### Work to complete
Somewhere below is a line with "Task: Select Public" and, later, a line with "back using the"; repeat those two lines and all the lines between them, exactly as they are.

### Supplied entries

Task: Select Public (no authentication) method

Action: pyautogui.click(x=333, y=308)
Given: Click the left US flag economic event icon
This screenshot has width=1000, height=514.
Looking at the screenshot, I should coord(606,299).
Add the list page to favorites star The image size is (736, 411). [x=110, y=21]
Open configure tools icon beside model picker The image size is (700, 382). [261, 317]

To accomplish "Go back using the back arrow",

==

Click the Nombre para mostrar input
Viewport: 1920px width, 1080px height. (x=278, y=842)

...

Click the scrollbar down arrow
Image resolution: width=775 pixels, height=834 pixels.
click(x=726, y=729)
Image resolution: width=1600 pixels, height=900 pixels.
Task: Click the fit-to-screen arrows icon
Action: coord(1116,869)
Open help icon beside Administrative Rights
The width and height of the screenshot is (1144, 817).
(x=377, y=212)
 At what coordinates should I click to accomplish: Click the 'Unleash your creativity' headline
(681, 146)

### Expected answer
Task: Select Public (no authentication) method

Action: pyautogui.click(x=333, y=308)
Given: Click the left US flag economic event icon
This screenshot has width=1000, height=514.
Looking at the screenshot, I should coord(606,299).
Add the list page to favorites star The image size is (736, 411). [x=110, y=21]
Open configure tools icon beside model picker The image size is (700, 382). [261, 317]

To accomplish "Go back using the back arrow",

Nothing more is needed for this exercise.